━━━━━ INPUT FOR THIS TASK

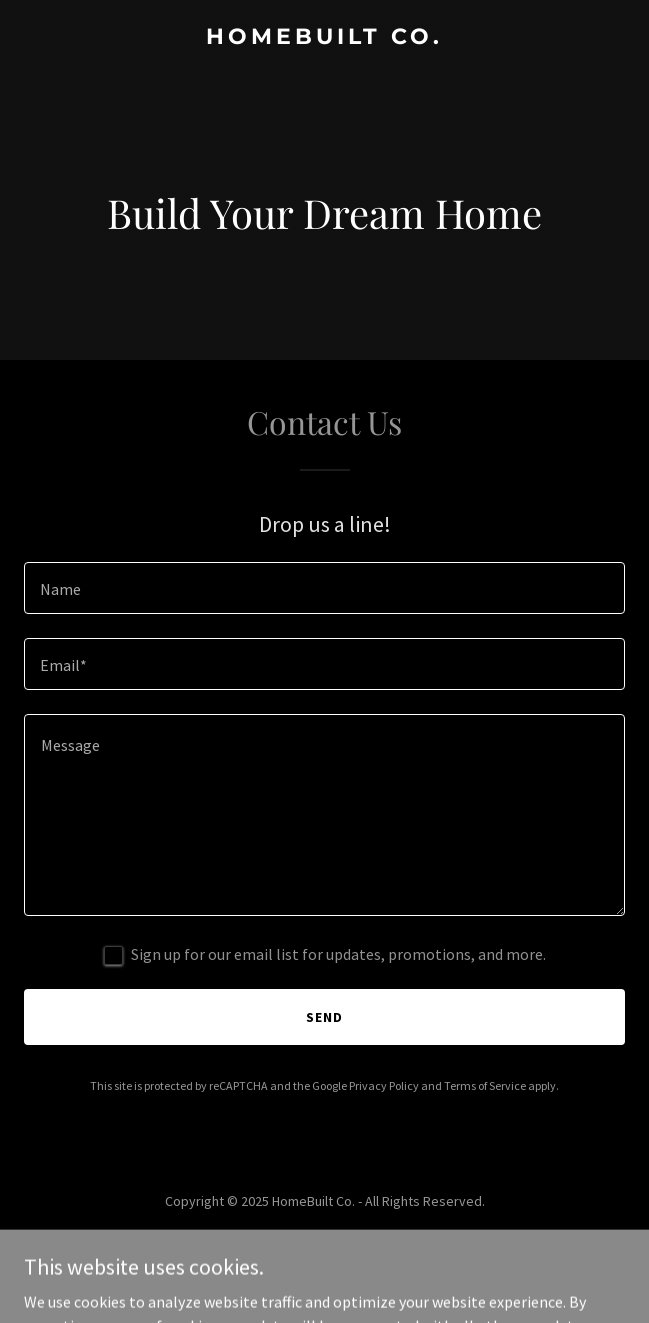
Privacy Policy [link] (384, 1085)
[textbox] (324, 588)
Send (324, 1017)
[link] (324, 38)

━━━━━━━━━━
━━━━━ INPUT FOR THIS TASK

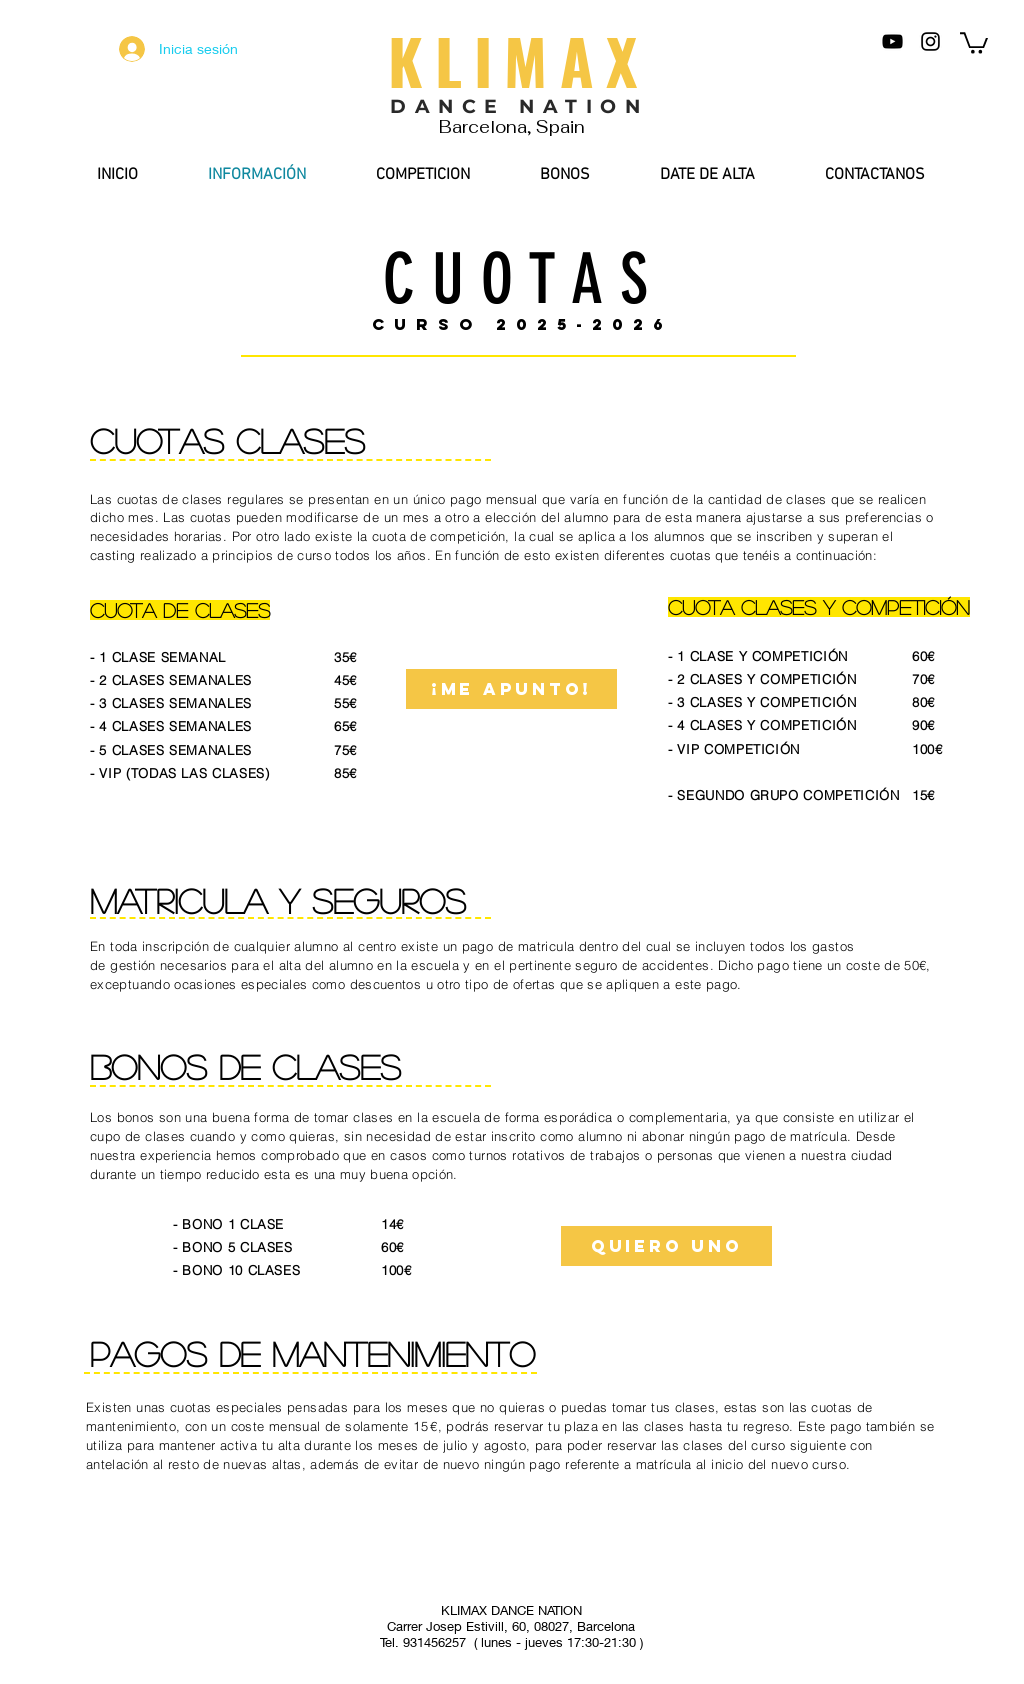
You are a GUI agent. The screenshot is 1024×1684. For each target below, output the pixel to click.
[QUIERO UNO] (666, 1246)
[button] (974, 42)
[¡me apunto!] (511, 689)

━━━━━━━━━━

> _WRITTEN PROBLEM_
Reproduce the listing verbatim, starting at the line containing "You are a GUI" and continuing through the line containing "[¡me apunto!] (511, 689)", with both of those lines included.

> _RESPONSE TO THE TASK_
You are a GUI agent. The screenshot is 1024×1684. For each target below, output the pixel to click.
[QUIERO UNO] (666, 1246)
[button] (974, 42)
[¡me apunto!] (511, 689)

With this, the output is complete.